Views: 0 Author: Site Editor Publish Time: 2025-08-06 Origin: Site
In ultrasonic metal spraying technology, atomization is one of the core links, which directly affects the quality, performance and spraying efficiency of the coating. Its main functions can be analyzed in detail from the following aspects:
1. Converting Metal Materials into Fine, Uniform Droplets
The principle of ultrasonic metal spraying is to use ultrasonic vibrations (typically with a frequency above 15kHz) to break molten or semi-molten metal materials (such as wire, powder, or molten metal) into tiny droplets.
●Key Function: Atomization disperses the originally continuous metal material into droplets with diameters typically in the micrometer range (1-100μm). These droplets are transported to the substrate surface under the influence of airflow or centrifugal force.
●Importance: The fineness of the droplets directly determines the density and uniformity of the coating. If the droplets are too large, the coating is prone to porosity, particle agglomeration, and uneven thickness.
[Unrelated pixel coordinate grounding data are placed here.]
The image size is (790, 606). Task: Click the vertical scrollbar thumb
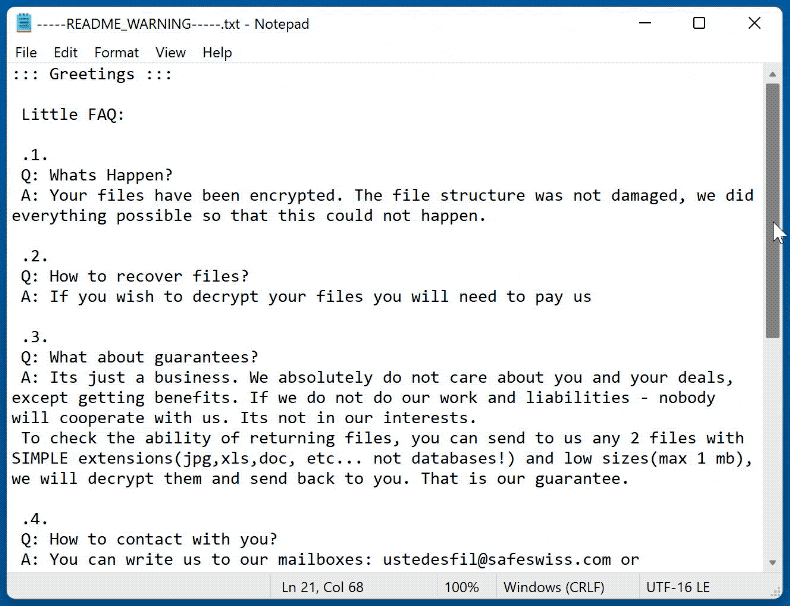pyautogui.click(x=773, y=210)
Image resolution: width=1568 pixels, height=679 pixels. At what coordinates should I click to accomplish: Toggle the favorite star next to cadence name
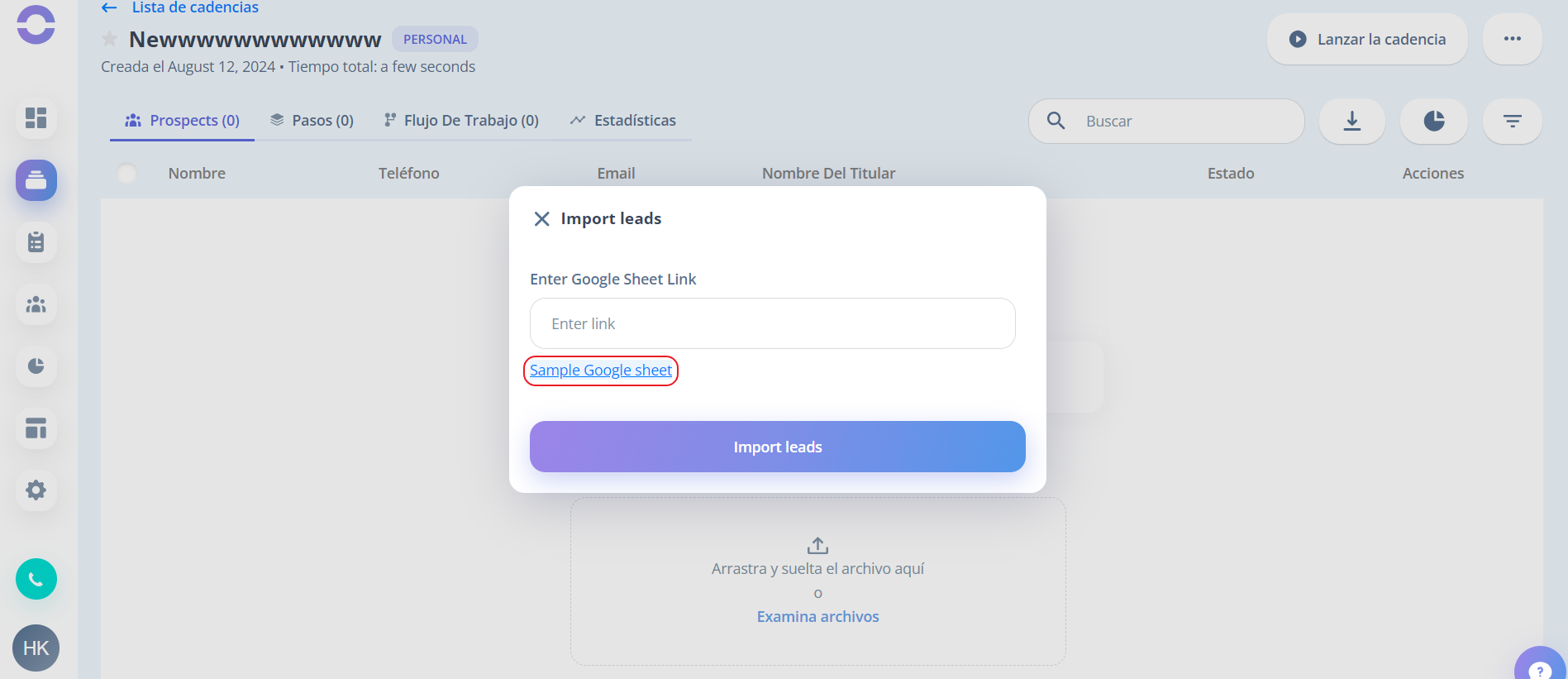[x=109, y=40]
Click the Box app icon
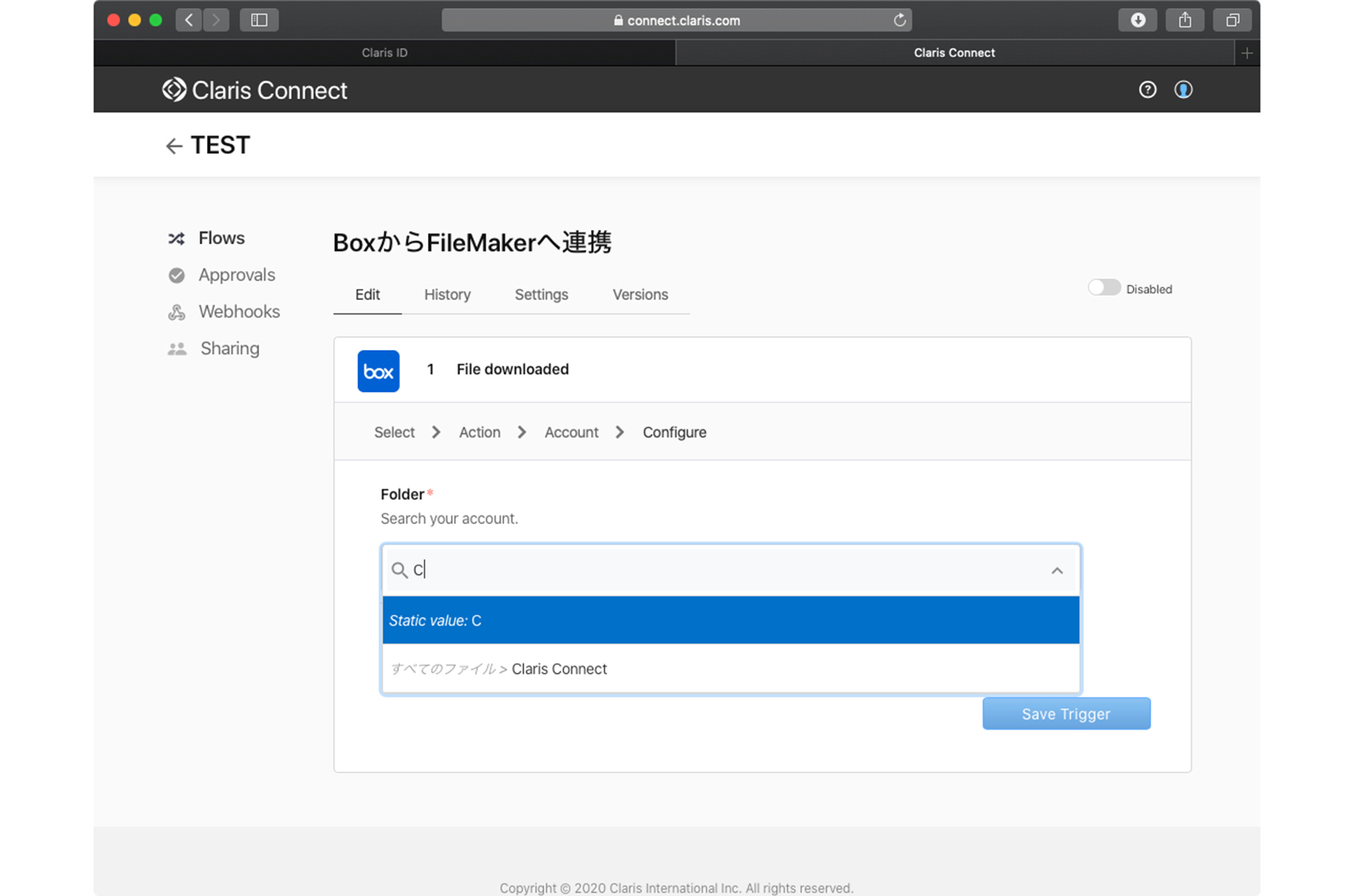 click(378, 371)
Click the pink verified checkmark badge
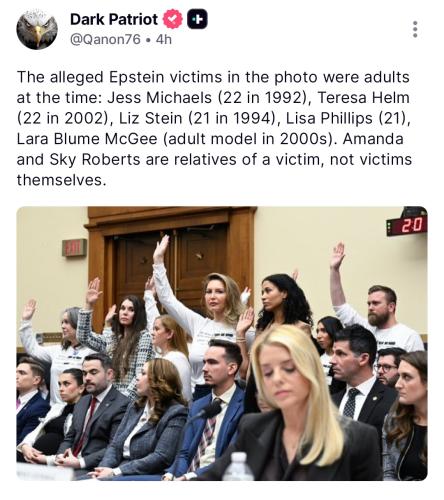 point(173,19)

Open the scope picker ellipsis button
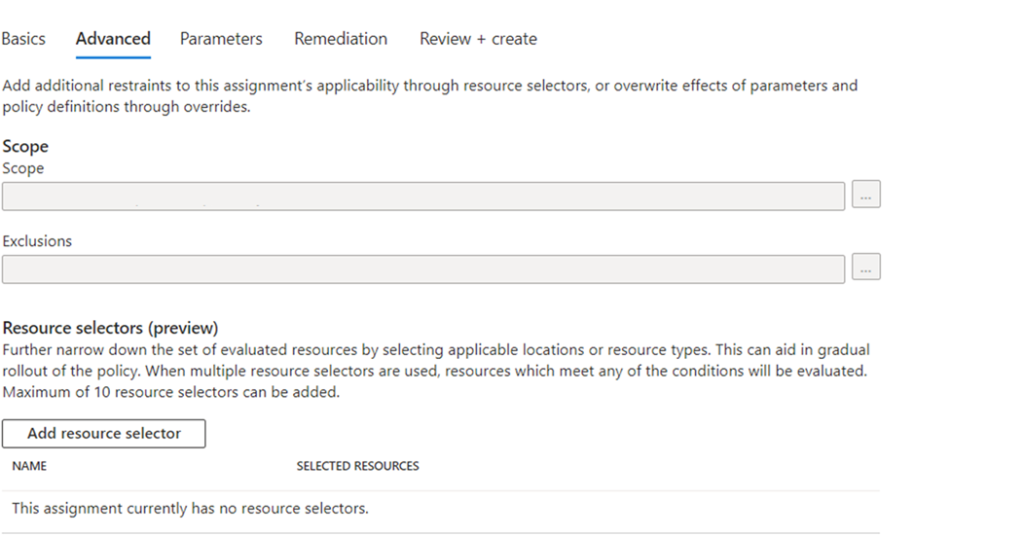866,195
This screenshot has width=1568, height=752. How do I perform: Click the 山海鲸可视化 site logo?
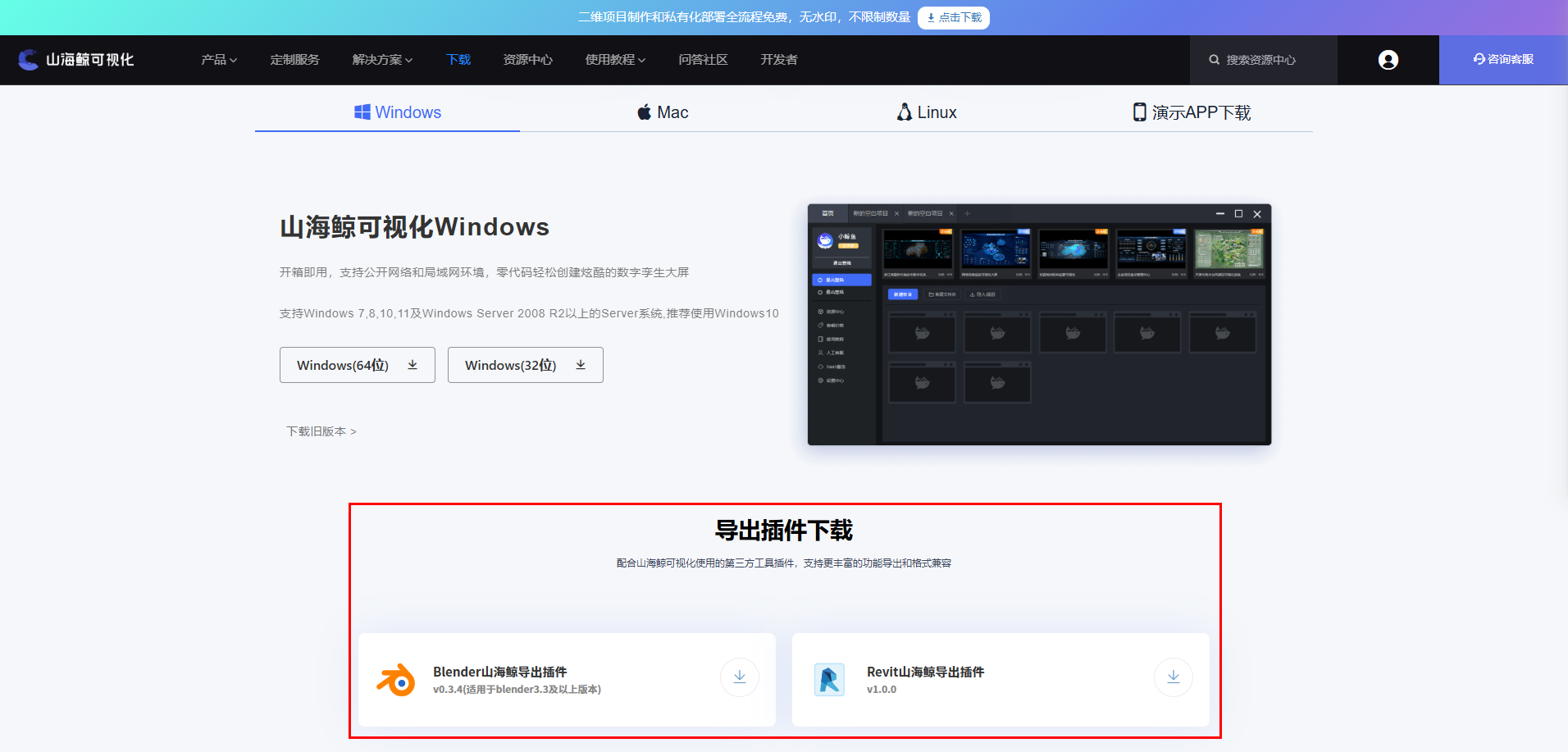76,60
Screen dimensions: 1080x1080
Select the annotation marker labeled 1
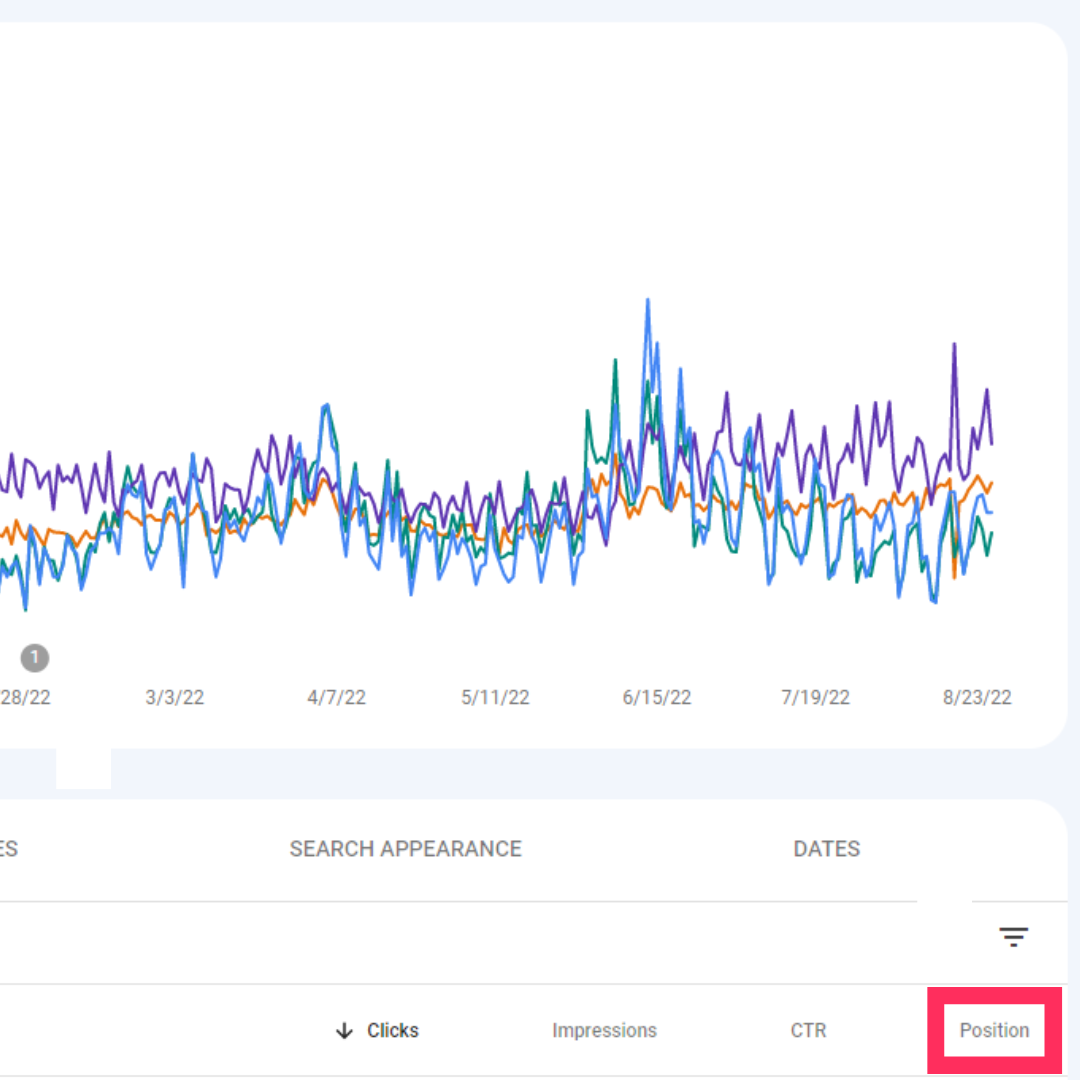tap(33, 658)
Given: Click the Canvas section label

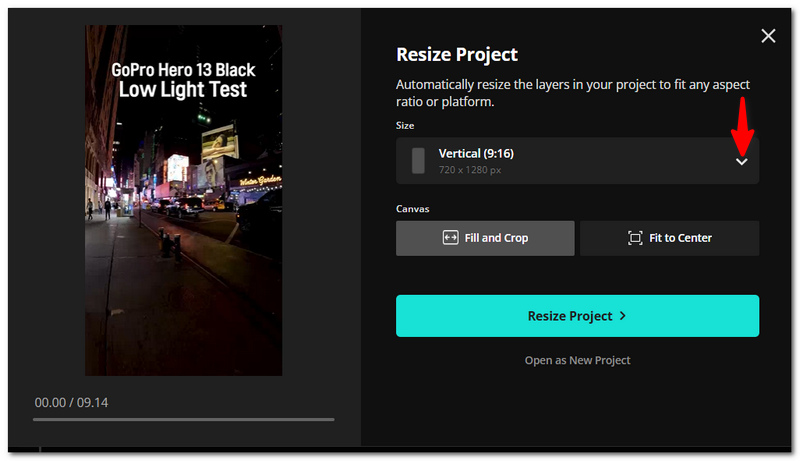Looking at the screenshot, I should (413, 209).
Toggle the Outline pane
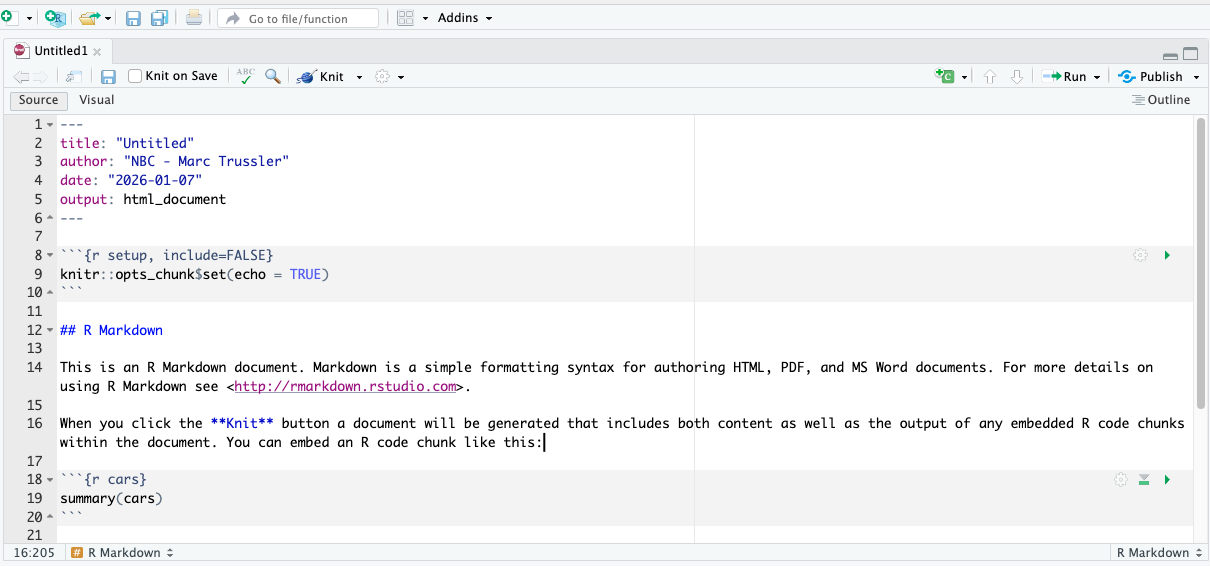Image resolution: width=1210 pixels, height=566 pixels. pyautogui.click(x=1161, y=100)
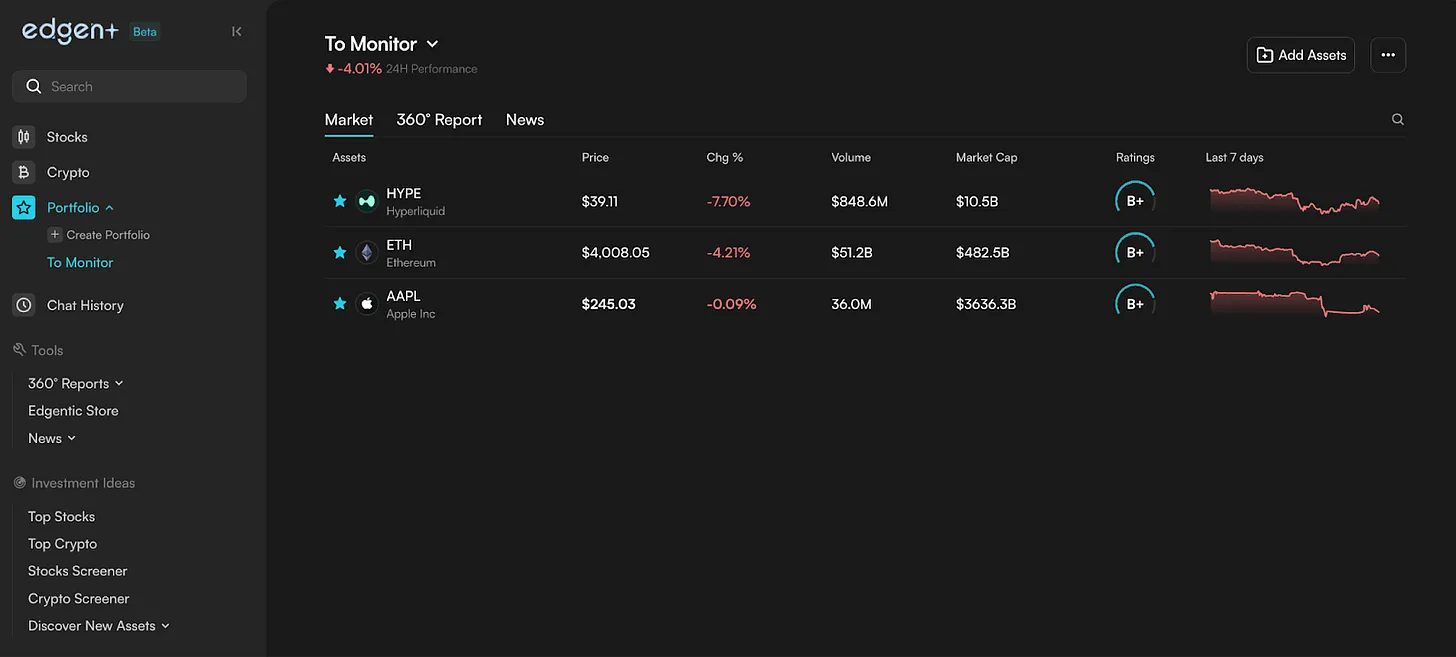Image resolution: width=1456 pixels, height=657 pixels.
Task: Open the News tab
Action: [x=524, y=120]
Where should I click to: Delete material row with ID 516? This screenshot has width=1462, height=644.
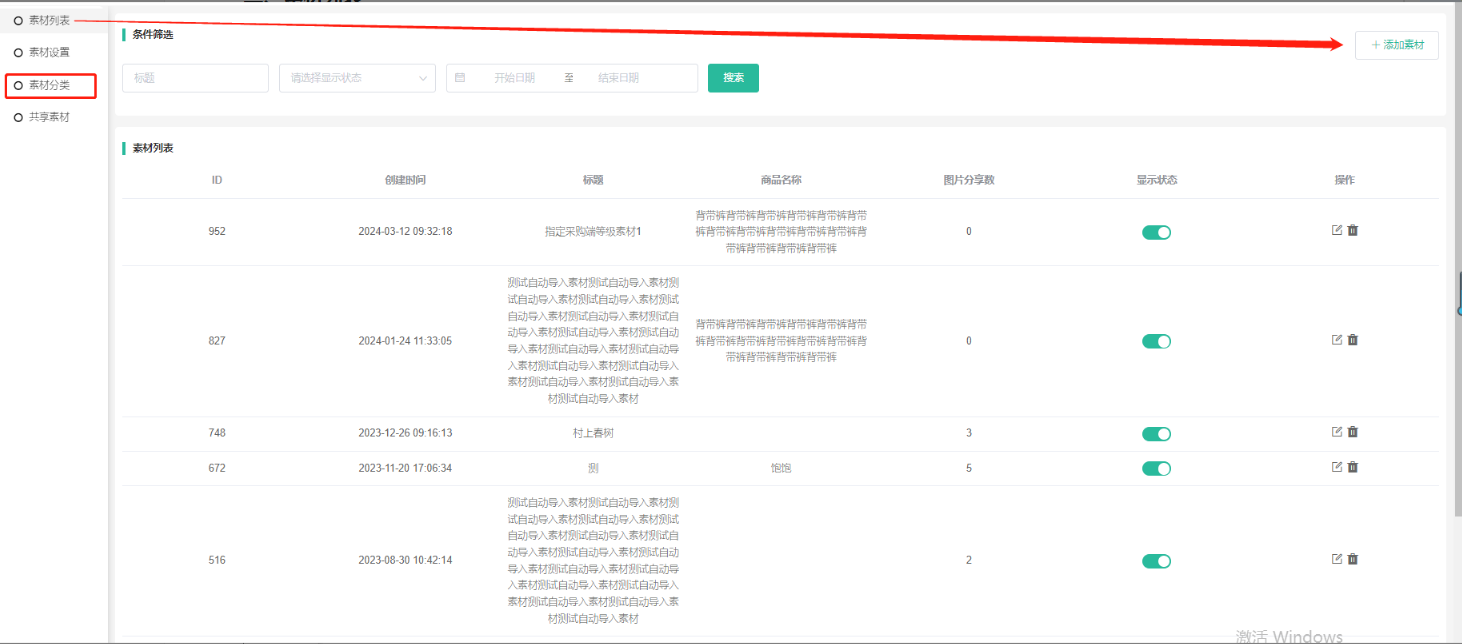click(1353, 559)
On the other hand, uniform, fine droplets produce a smooth, dense coating.
2. Ensure Coating Uniformity and Consistency
During the atomization process, the high-frequency energy of ultrasonic vibrations evenly distributes force on the metal material during fragmentation, resulting in a cluster of droplets with a narrow size distribution.
●Specific Performance:
○ Uniform droplet size prevents surface roughness or localized accumulation of large particles;
○ Droplets are evenly dispersed in the airflow, resulting in consistent coverage density when sprayed onto the substrate, minimizing coating thickness variation;
○ Small droplets are more easily penetrated and adhered to complex substrates (such as grooves and curved surfaces), ensuring coating integrity.
3. Improving Droplet Kinetic Energy and Adhesion
The droplets produced by ultrasonic atomization are not only small but also possess a certain amount of kinetic energy (derived from the ultrasonic vibration and the propulsion of the auxiliary airflow).
●Mechanism of Action: When the droplets impact the substrate surface, appropriate kinetic energy causes the droplets to undergo plastic deformation ("flattening"), forming a tight bond with the substrate or underlying coating, reducing interfacial porosity.
●Comparative Advantages: Compared to traditional arc spraying or flame spraying, the kinetic energy of droplets produced by ultrasonic atomization is easier to control, enabling good adhesion at lower temperatures, reducing the risk of substrate deformation or performance degradation caused by high temperatures.